When CSNR learned that the historian and curator of the ISM planned to expand the technical intelligence collection capabilities exhibit in the new building and call it “How Do We Get Higher, Faster, and Clearer?,” they found another opportunity to highlight NRO’s contribution to the nation’s defense through its artifacts. Discussions between CSNR and ISM identified the SR-71 Technical Objective Camera (TEOC) and the Hexagon Film Take-up Reel as excellent NRO representational artifacts to loan the museum. After signing of the agreements, both items were transferred to the museum in January.
The TEOC was mounted on each side of the supersonic SR-71 reconnaissance aircraft and took high-resolution pictures of the ground from a height of 90,000 feet in the air while the plane flew at over Mach 3. Designed and developed in the 1960’s by Hycon Corporation in partnership with the Lockheed Skunkworks, the camera is one of only 36 made and provided the United States critical photographic intelligence of hard-to-reach areas.

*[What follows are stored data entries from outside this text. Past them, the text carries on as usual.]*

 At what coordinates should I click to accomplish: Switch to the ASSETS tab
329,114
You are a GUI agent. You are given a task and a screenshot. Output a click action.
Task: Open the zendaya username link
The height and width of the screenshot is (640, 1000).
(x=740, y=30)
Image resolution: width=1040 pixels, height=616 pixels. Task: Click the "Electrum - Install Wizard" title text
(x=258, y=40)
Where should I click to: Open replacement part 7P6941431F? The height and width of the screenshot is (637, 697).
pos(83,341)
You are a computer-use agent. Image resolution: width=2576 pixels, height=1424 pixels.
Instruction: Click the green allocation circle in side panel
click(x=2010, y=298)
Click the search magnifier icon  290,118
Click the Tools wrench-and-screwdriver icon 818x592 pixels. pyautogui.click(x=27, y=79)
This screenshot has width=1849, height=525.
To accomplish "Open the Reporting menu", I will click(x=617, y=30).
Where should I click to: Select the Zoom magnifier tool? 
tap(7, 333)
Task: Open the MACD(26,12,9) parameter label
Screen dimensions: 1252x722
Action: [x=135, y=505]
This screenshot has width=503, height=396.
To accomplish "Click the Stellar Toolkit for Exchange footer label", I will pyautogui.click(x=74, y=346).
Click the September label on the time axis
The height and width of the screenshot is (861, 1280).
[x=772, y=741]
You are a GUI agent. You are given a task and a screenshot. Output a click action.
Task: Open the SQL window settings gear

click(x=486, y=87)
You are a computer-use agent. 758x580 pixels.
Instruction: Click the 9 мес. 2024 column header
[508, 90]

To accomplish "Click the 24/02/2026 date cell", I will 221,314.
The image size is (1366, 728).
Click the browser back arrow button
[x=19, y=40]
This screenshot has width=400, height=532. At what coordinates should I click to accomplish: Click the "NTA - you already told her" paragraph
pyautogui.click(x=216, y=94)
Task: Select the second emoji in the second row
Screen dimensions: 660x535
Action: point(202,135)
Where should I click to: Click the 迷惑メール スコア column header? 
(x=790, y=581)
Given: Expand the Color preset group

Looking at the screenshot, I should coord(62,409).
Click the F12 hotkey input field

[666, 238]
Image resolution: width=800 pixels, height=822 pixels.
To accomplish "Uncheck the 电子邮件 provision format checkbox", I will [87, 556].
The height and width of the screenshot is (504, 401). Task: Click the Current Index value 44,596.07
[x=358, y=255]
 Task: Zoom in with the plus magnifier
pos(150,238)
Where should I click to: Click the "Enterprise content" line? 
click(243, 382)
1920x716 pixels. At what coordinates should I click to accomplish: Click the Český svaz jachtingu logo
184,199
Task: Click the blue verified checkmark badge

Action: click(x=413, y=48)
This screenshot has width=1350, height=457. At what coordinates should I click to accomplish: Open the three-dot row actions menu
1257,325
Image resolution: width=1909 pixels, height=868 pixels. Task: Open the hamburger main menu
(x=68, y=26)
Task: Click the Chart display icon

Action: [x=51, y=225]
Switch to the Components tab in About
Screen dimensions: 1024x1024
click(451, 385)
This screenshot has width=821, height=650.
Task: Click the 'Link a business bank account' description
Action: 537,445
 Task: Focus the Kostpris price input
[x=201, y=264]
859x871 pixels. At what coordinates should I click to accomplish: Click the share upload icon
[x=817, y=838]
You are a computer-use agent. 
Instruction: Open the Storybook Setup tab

The film take-up reel was a component of the Space Recovery Vehicle (SRV) on the Hexagon (KH-9) imagery satellite. Hexagon had four SRV’s that each contained a film bucket that held up to 15 miles of 6.6-inch-wide film containing images taken by Hexagon’s two panoramic cameras. During a mission, exposed film, covering 40 to 50 days of intelligence target images, was loaded onto the large film take-up reel. At the end of the reel, the film was cut and the SRV was ejected from the KH-9 satellite. The SRV’s retro rockets slowed its re-entry from space, and a parachute deployed upon entry to Earth’s atmosphere. An on-board homing signal alerted Air Force recovery aircraft crews of the general location of the returning bucket. After the Air Force planes caught the SRV in flight, the film was sent to Kodak for processing and then to intelligence analysts to exploit.
The new International Spy Museum joins the ranks of the National Air and Space Museum, the National Museum of the U.S. Air Force, the National Cryptologic Museum, the London Science Museum of Flight, and the Southern Museum of Flight as recipients of NRO artifacts that educate the general public about NRO’s many contributions to the security of the nation.